Incidents perpetrated by the colonialists and their kith and kin, who are now rabid proponents of ‘democracy’ and ‘human rights’ are still etched in the memories of our people.

The people in Mt Darwin will never forget how they lost loved ones, livestock and guerillas they cared for.

Forty-three years later, though some wounds remain and will never heal, we have every reason to celebrate — our successes are a balm.

Celebrating in Mt Darwin is us emphasizing that we are moving forward fully aware of where we are coming from.

Rhodesian propagandists always try to immortalise themselves by killing our heroes and prophets in their writings, while we do nothing about it.

But descending into Mt Darwin in our thousands is a message that we remember and will never forget our heroes in that particular area and everywhere else in the country. 

Mt Darwin is an indisputable truth for our posterity, a citable permanent script about what happened to us. 

The hundreds of bodies found at Chibondo, buried deep in mine shafts during Rhodesia’s reign of terror, is hardly mentioned when the world speaks of genocide and in books on African history. 

But we remember and will never forget.

Forty-three years down the line, we celebrate but with the realisation that we still have another struggle on our hands — a fight for total economic independence.

So important is this war that President Emmerson Mnangagwa is pushing and supporting rural industrialisation.

We must now fight for the right to freely manage our own affairs from the grassroots without impediments such as the illegal economic sanctions imposed on us by the US and her allies.

We have to fight against hunger, poverty and underdevelopment and our Government is fully supporting us.

We must fight against accepting that our path has to be the second best and solutions to our problems must come from elsewhere other than us.

The gathering in Mt Darwin shows that there is nothing wrong with our motivation and focus as a people.

Zimbabweans are not just a people wanting to please the outside world; streamlining themselves to better serve international capital.

Every policy enunciated and project completed proves that we are a people focused on becoming more than servants, compliant and acquiescent junior partners in the exploitation of our human and natural resources.

We are investing our time and effort not to become a giant servant of international capital but a fully self-determining people.
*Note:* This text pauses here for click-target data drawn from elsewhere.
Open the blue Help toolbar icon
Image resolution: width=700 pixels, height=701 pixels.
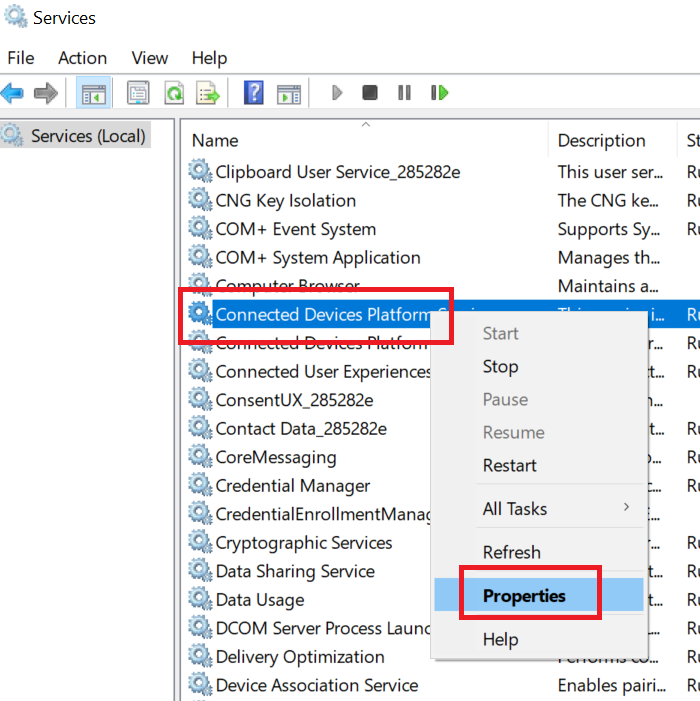(x=254, y=93)
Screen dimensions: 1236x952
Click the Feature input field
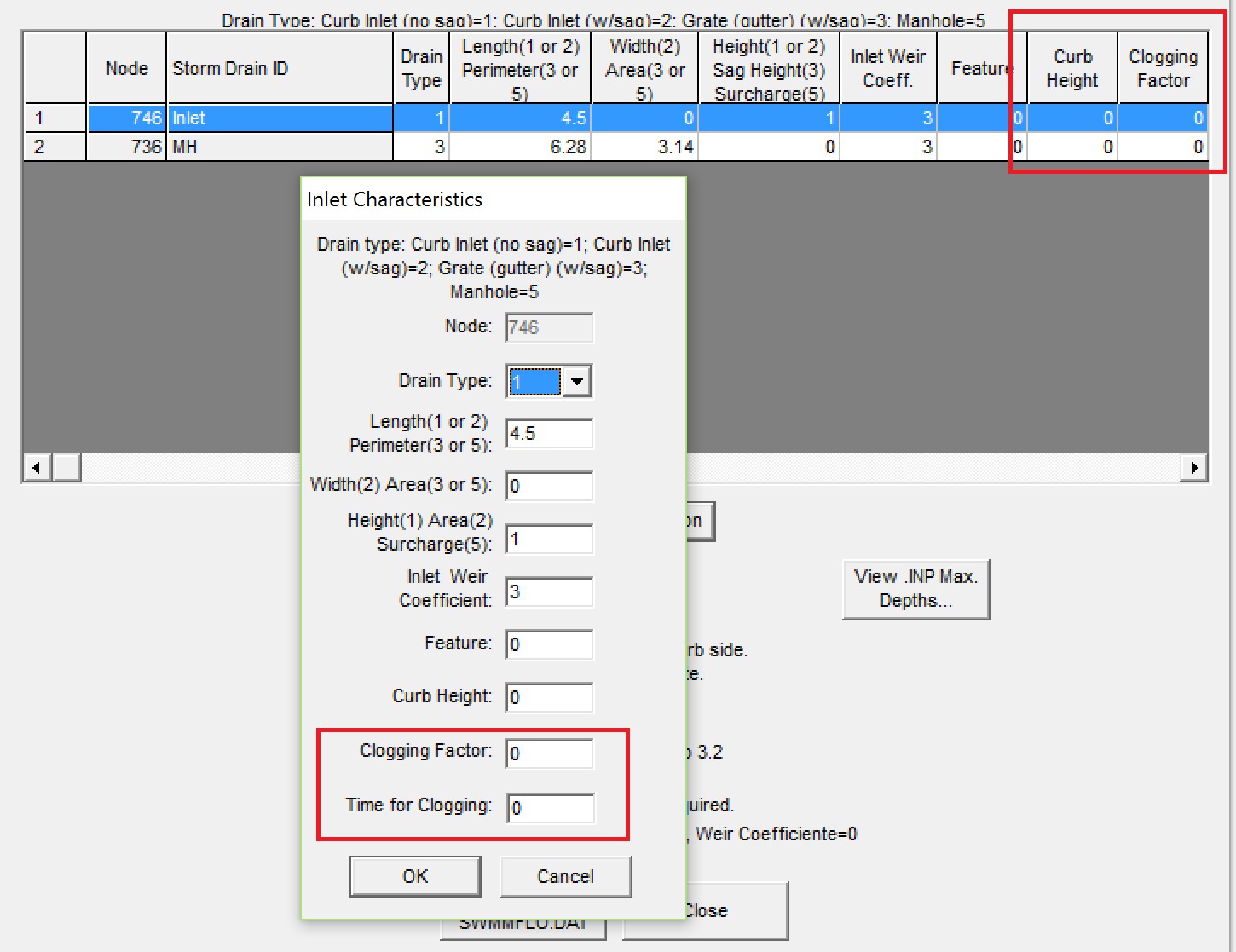coord(549,644)
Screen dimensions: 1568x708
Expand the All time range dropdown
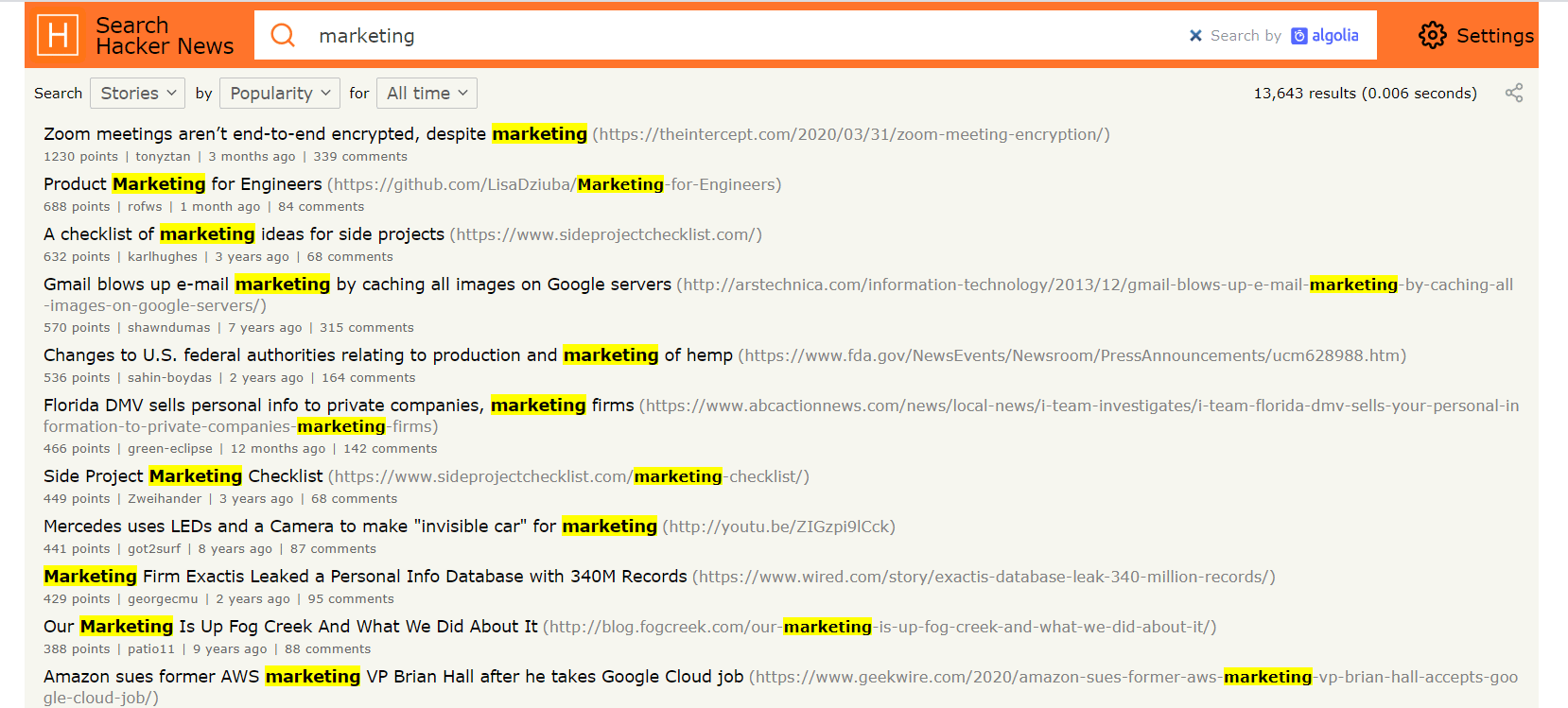coord(427,94)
The most quoted passage from the US Declaration of Independence reads:

“We hold these truths to be self-evident, that all men are created equal, that they are endowed by their Creator with certain inalienable Rights that among these are Life, Liberty and the pursuit of Happiness. — That to secure these rights, Governments are instituted among Men, deriving their just powers from the consent of the governed, — That whenever any Form of Government becomes destructive of these ends, it is the Right of the People to alter or to abolish it.” 

As we celebrate our own independence and ongoing development efforts, it will be remiss of me not to mention that though Americans declare there is a God who gave each person rights that included life, liberty and the pursuit of happiness, they are frustrating our quest for the same.

Apparently blacks, Indians and to some extent their poor and womenfolk are not classified as ‘men’, considering how they are treated, up to now.

And our 43rd Independence Anniversary can teach the Americans one or two things with regards to leaving no-one and no place behind.

Men might be created equal, but the US government has denied them that equality and it is not the rights of all that are guaranteed and protected, but the rights of the wealthy few.

In Zimbabwe, we all have been given the opportunity to thrive; the Second Republic has been increasingly responsive to the public interest, not special interests.